+1

> On Jun 22, 2026, at 11:47 AM, Eliot Lear <[email protected]> wrote:
> 
> 
> 
> On 22.06.2026 17:13, Russ Housley wrote:
>> This reads funny to me:
>> 
>>    5.  The RPC is expected to exercise discretion about the inclusion of
>>        how math is presented in "inline" form or figures.  In those
>>        contexts, especially for smaller or less complex math, simple
>>        text versions can be superior to full equations.
>> 
>> Perhaps:
>> 
>>    5.  The RPC is expected to exercise discretion regarding the inclusion
>>         of "inline" math in the body of the document or in figures.  Simple
>>         math within text can be superior to full equations.

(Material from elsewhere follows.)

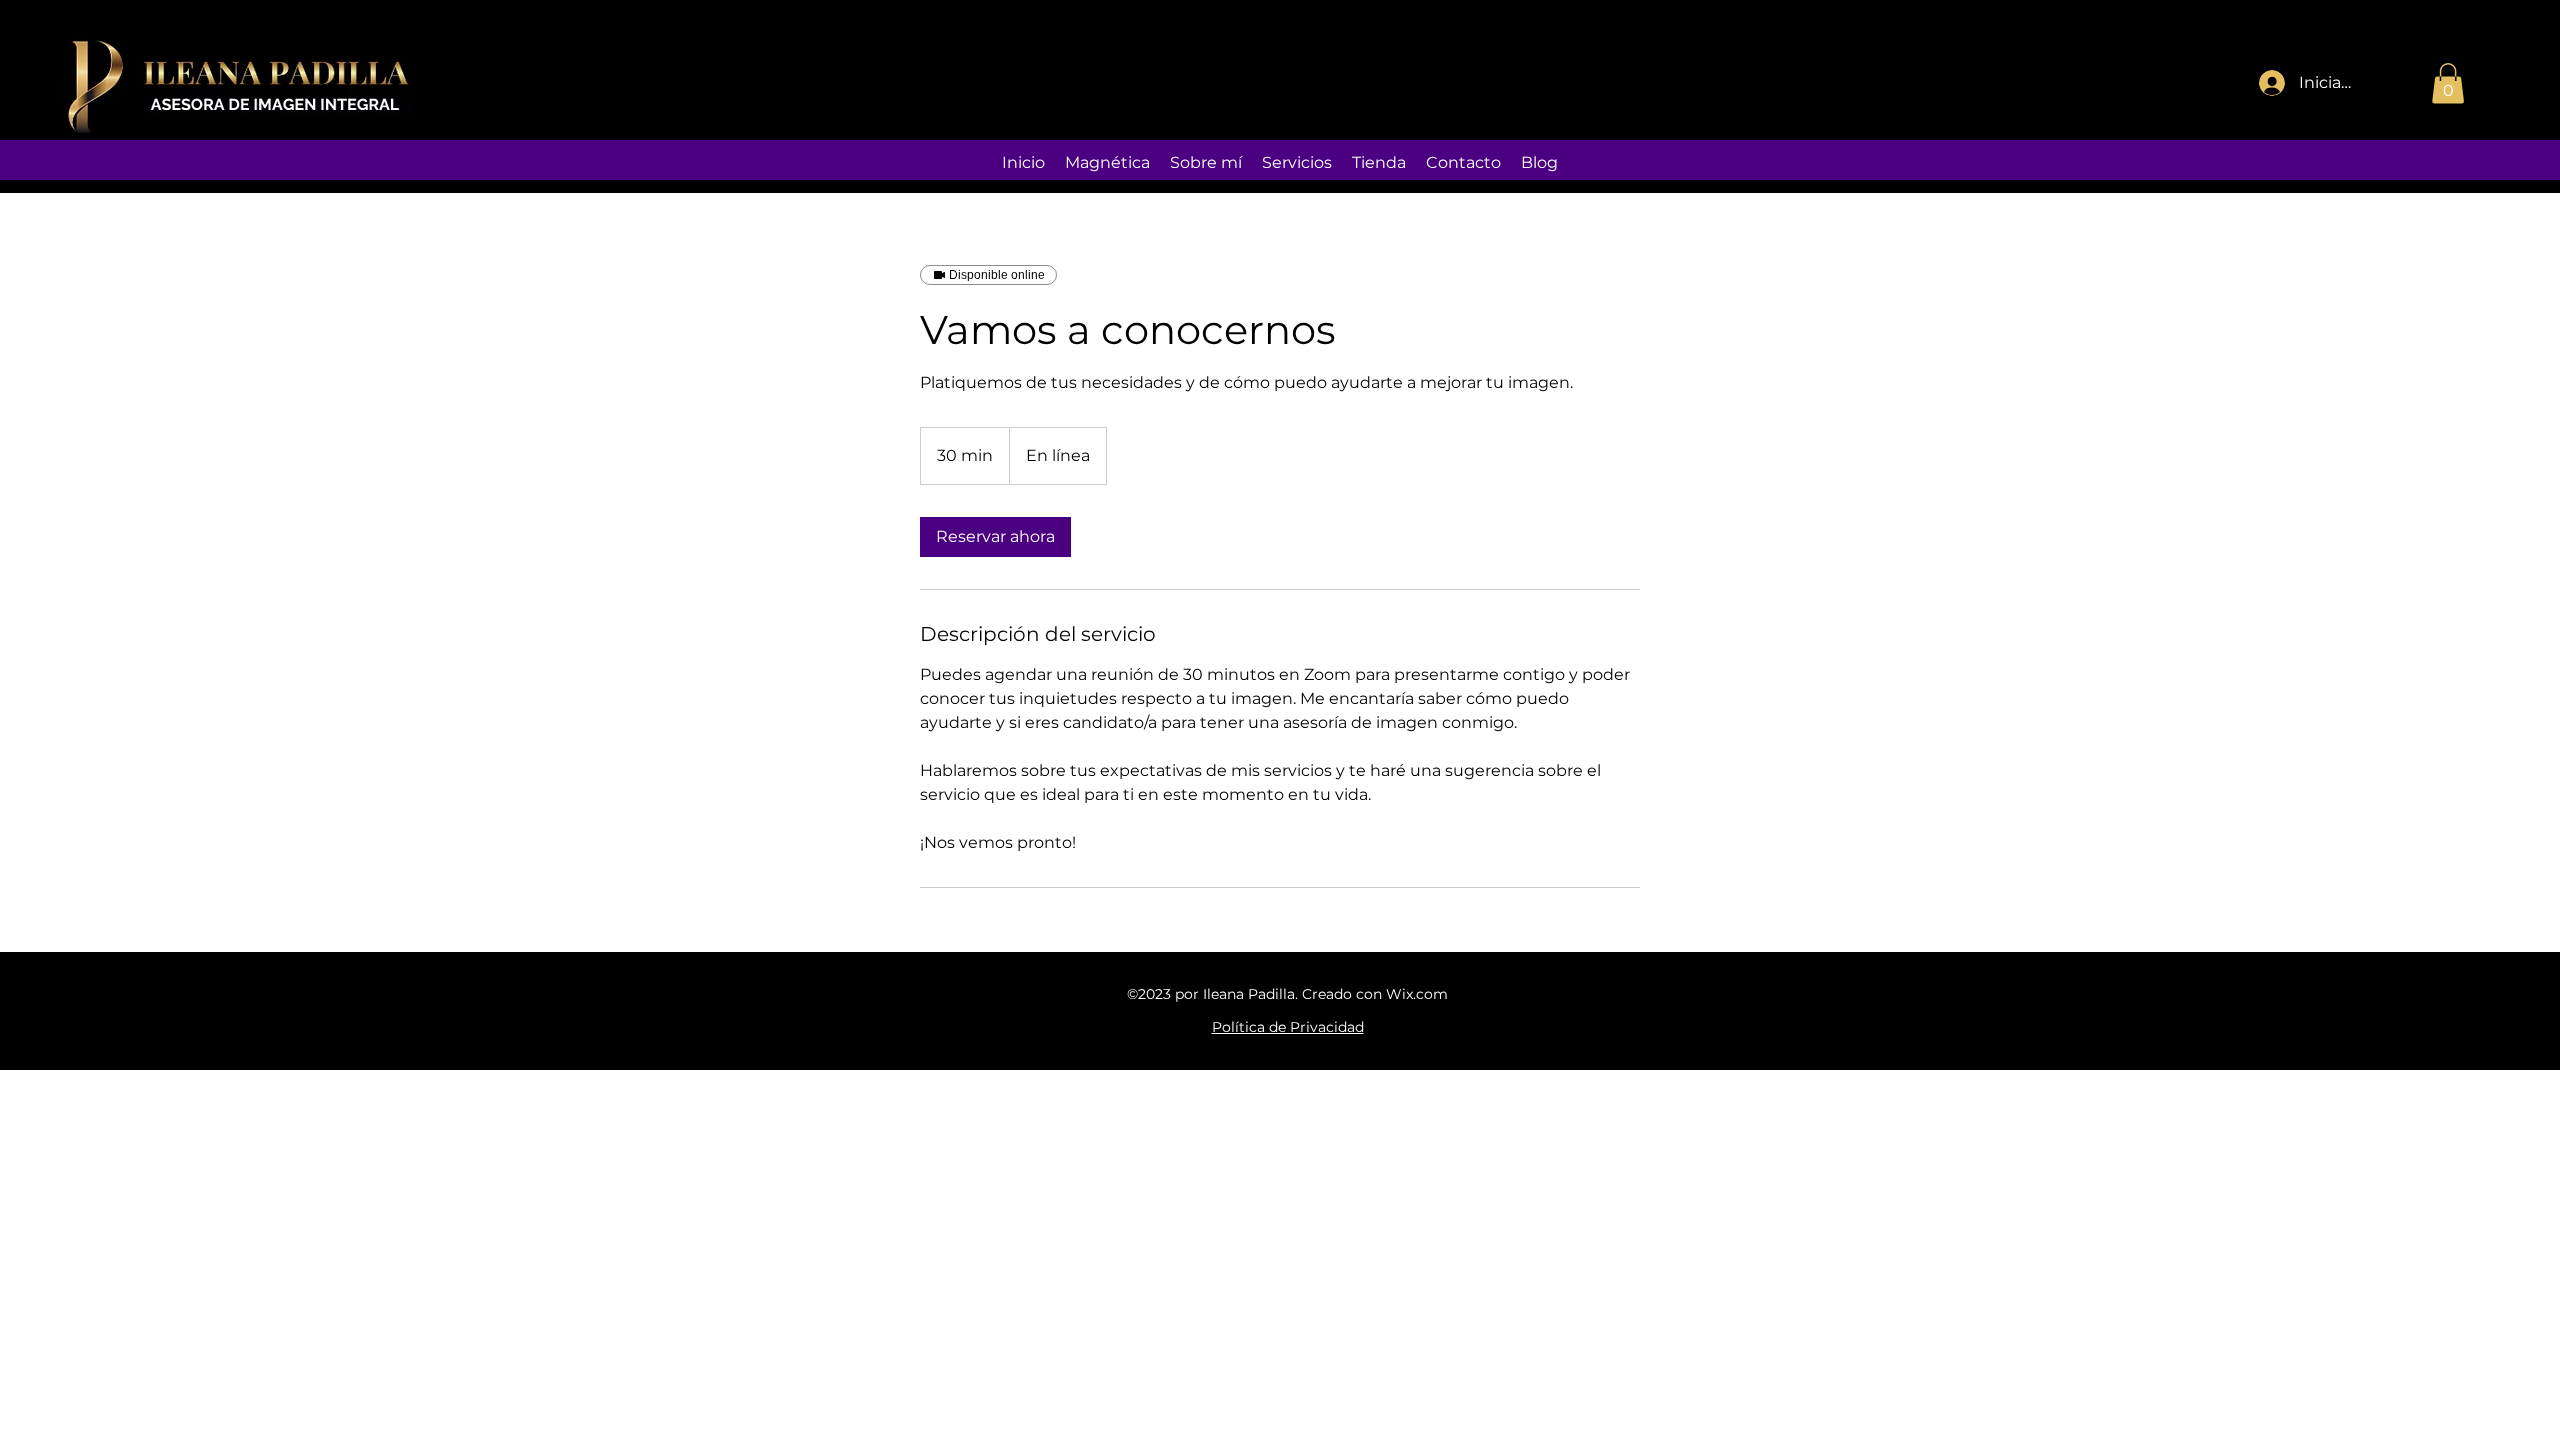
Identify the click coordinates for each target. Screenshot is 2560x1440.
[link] (995, 537)
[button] (2448, 83)
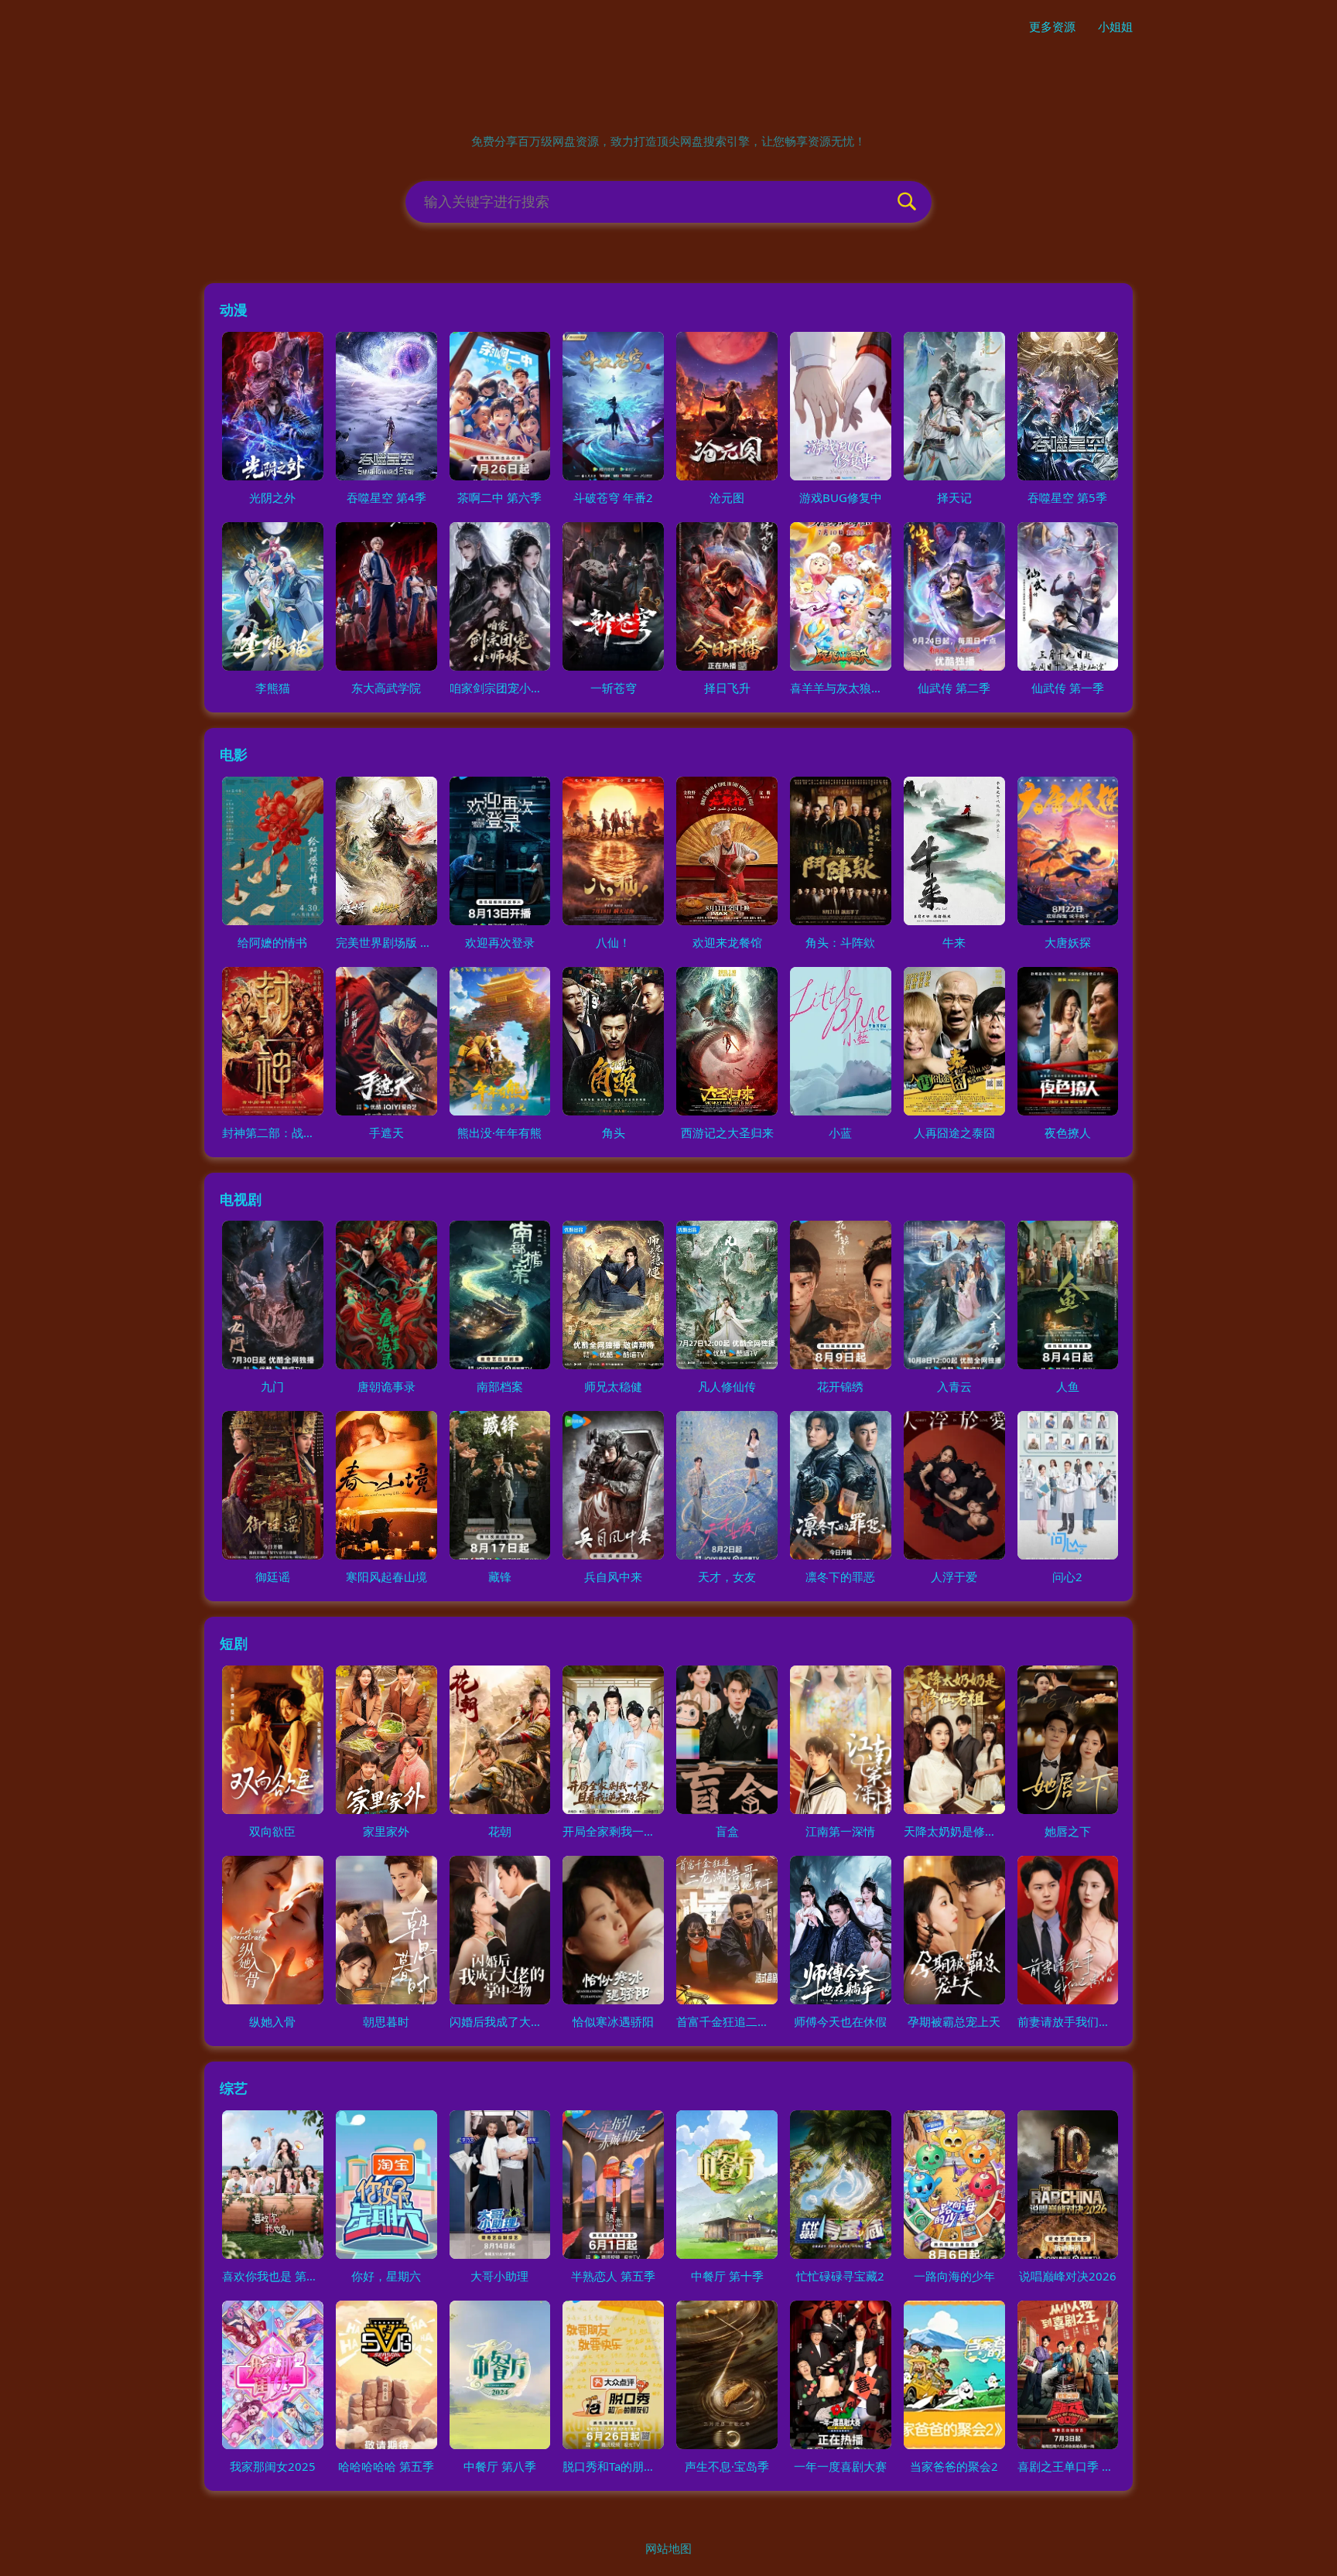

> I would go one further.  I would drop the last sentence.  What is or is not 
> superior is not a policy statement, and I'm not convinced it's provable one 
> way or the other at this point.
> 
> Eliot
> 
> 
> 
>> 
>>> On Jun 20, 2026, at 7:39 PM, Alexis Rossi <[email protected]> 
>>> <mailto:[email protected]> wrote:
>>> 
>>> Hopefully the new version is closer:
>>> https://datatracker.ietf.org/doc/draft-editorial-rswg-mathinrfcs/
>>> 
>>> Dif is here:
>>> https://author-tools.ietf.org/iddiff?url1=draft-editorial-rswg-mathinrfcs-00&url2=draft-editorial-rswg-mathinrfcs-01&difftype=--html
>>> 
>>> On Mon, Jun 15, 2026 at 9:02 AM Eliot Lear <[email protected]> 
>>> <mailto:[email protected]> wrote:
>>>> This text leaves the style guide alone, and maybe that is as it should be. 
>>>>  But my expectations are that the RPC should incorporate a requirement for 
>>>> use of MathML in the general case as and when they are ready to do so, to 
>>>> facilitate consistency for the reader.
>>>> 
>>>> Eliot
>>>> 
>>>>> On 15 Jun 2026, at 06:25, Martin Thomson <[email protected]> 
>>>>> <mailto:[email protected]> wrote:
>>>>> 
>>>>> On Mon, Jun 15, 2026, at 15:14, Martin J. Dürst wrote:
>>>>>> Hello Eliot,
>>>>>> 
>>>>>>> On 2026-06-13 15:17, Eliot Lear wrote:
>>>>>>> To me this is good enough for now.  I would like to ask one question:
>>>>>>> under this policy, is the RPC empowered to suggest MathML when it is not
>>>>>>> present for such short equations/incidental use?
>>>>>> My guess, and preference, would be that they may suggest it, and they
>>>>>> may use it in the final RFC, if they don't force or pressure the author
>>>>>> into using it.
>>>>> The standard RPC rules apply here.  We don't need to say anything here.
>>>>> 
>>>>> That standard rule being that the RPC need to get approval from authors, 
>>>>> but can escalate to stream management if they believe that there is a 
>>>>> disagreement they think would affect their responsibilities (which 
>>>>> largely mean "if the quality of RFCs would degrade"). We get close to 
>>>>> saying something more about math presentation than is necessary, but I 
>>>>> think we're OK.
>>>>> 
>>>>> Eliot, I think that this would be more constructive if you answered your 
>>>>> own question: does your reading of the document lead to an answer you are 
>>>>> unhappy with?  Your "this is good enough for now" implies otherwise, so 
>>>>> I'm inferring that you are mostly OK, but wanting to point the attention 
>>>>> of others at the same question.